As is typical for programs on the 8-bit home computers of yore, many corners have to be cut to get an IF game of non-minuscule size to fit within the resource constraints imposed by the hardware. For this game in particular, one of those is that there are no synonyms provided, so one must repeatedly play guess-the-verb and guess-the-noun. Any players should consider this as part of the "cover charge" for playing old IF games that ran on computers with 8K of memory. However, using a singularly inappropriate word for an essential object or action can take this limitation from an expected frustration to a fatal flaw, and unfortunately that's the case here: an object referred to only as an "hypodermic antidote" is named "needle", despite that word not appearing in the game's text anywhere and ST:TOS showing that one of the advances of 23rd century medicine over the present's is the ability to do hypodermic injections without needles.
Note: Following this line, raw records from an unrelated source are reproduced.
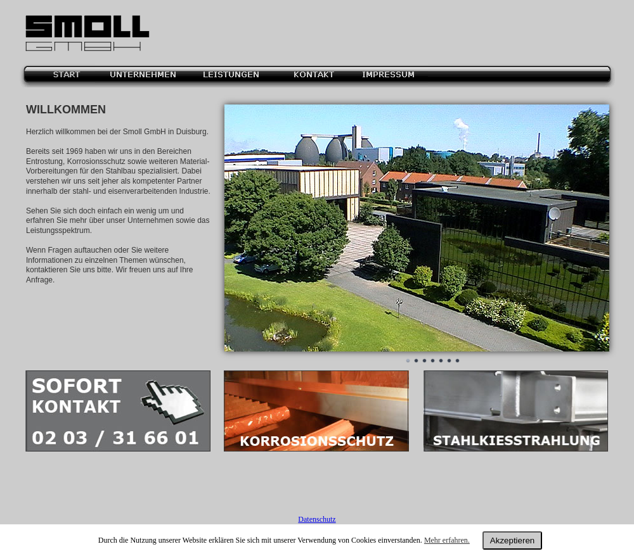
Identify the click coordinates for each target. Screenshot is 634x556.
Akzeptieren (512, 540)
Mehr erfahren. (447, 540)
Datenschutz (316, 519)
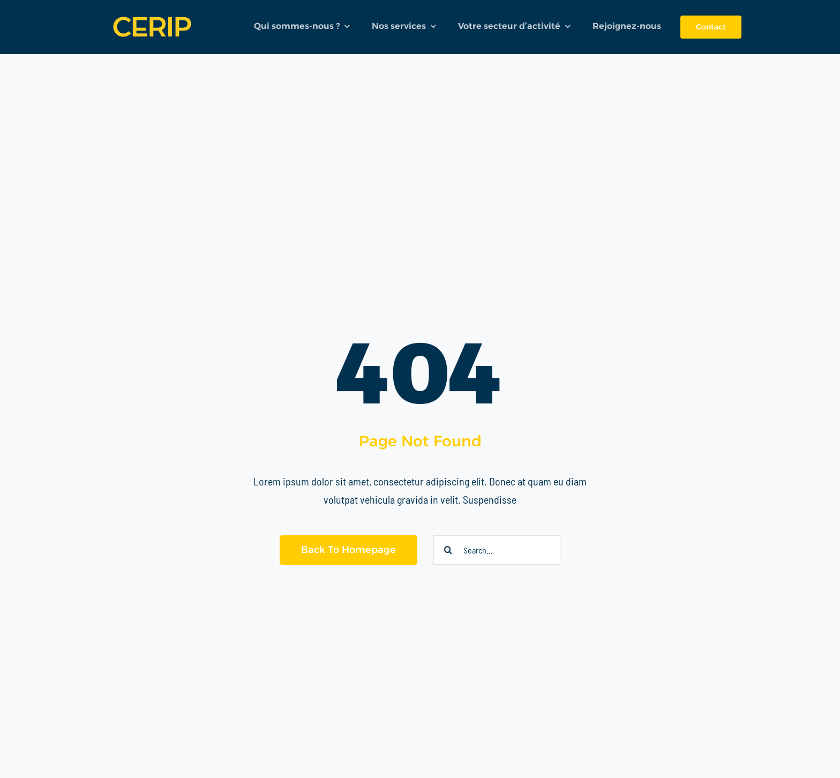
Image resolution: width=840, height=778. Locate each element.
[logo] (152, 7)
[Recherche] (448, 550)
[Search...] (496, 550)
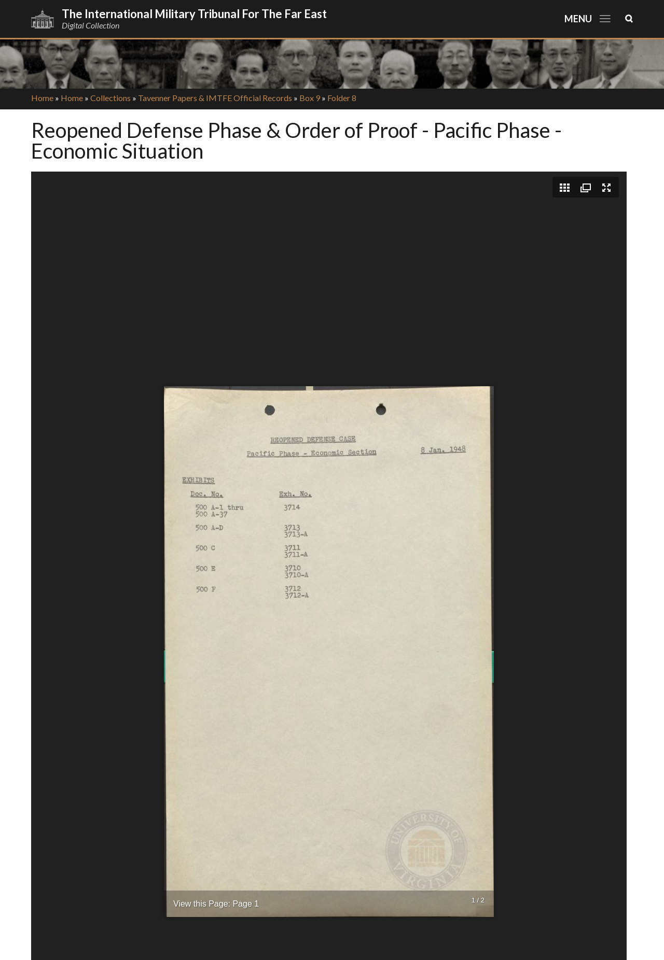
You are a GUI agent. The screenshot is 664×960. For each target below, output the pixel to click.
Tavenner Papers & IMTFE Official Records (215, 98)
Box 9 (309, 98)
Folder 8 (341, 98)
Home (42, 98)
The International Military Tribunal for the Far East (194, 14)
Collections (110, 98)
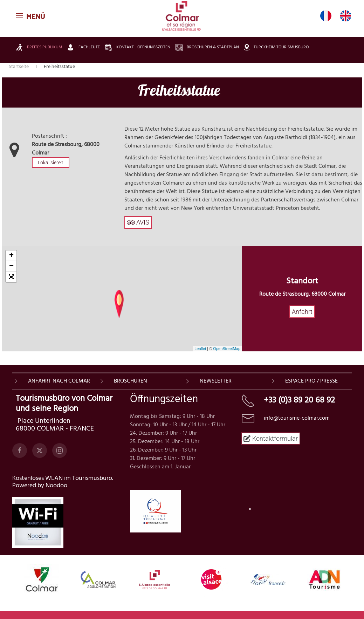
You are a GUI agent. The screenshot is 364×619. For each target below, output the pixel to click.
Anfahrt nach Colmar (59, 381)
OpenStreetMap (226, 348)
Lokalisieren (50, 162)
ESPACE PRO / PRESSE (311, 381)
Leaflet (200, 348)
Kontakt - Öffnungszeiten (137, 47)
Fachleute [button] (83, 47)
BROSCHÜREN (130, 381)
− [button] (11, 266)
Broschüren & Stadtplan (207, 47)
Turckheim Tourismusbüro (276, 47)
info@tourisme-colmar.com (297, 418)
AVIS (138, 222)
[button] (31, 16)
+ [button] (11, 255)
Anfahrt (302, 311)
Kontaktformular (270, 438)
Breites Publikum (39, 47)
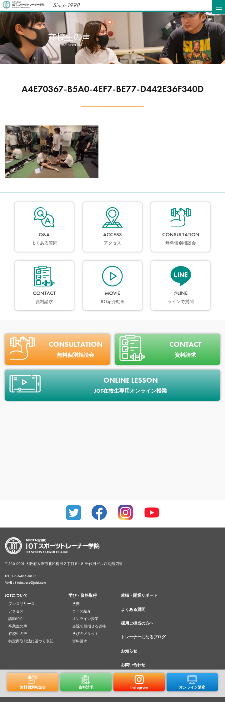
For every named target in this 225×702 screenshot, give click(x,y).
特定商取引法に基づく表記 (30, 641)
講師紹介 (15, 618)
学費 (76, 603)
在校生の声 (17, 633)
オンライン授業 (85, 618)
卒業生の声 (17, 626)
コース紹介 (81, 611)
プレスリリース (21, 603)
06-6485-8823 (24, 575)
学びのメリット (85, 633)
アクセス (15, 611)
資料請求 (79, 641)
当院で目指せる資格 (89, 626)
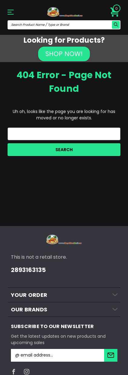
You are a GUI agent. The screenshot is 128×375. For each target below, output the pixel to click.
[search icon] (116, 25)
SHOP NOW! (64, 53)
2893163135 (28, 270)
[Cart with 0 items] (115, 12)
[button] (64, 54)
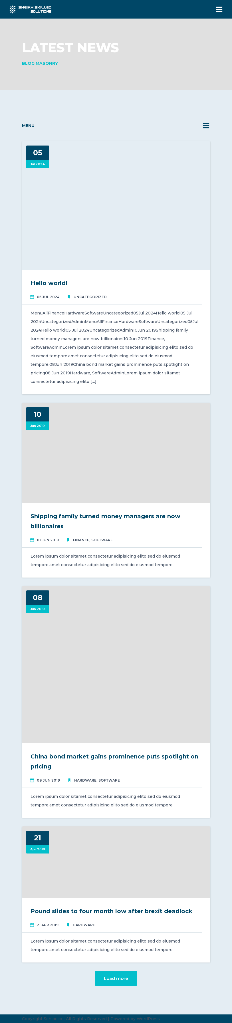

There are no puzzles in this game in the normal sense. Instead there are insta-kill obstacles whose location the player learns by dying; they are entirely unclued and are handled either by simple avoidance or by preparing in the manner made obvious in the game-over scene (at least if one is familiar with a certain ST:TOS episode). The author seems to have intended efficient navigation to be a challenge, but a map removes all difficulty there, and map-making is straightforward and a standard practice at the time (probably even more so than today). This makes finding the correct terms for objects and actions the most challenging part of the game (even without counting the problematic needle in the sickbay), and that's not an enjoyable source of difficulty.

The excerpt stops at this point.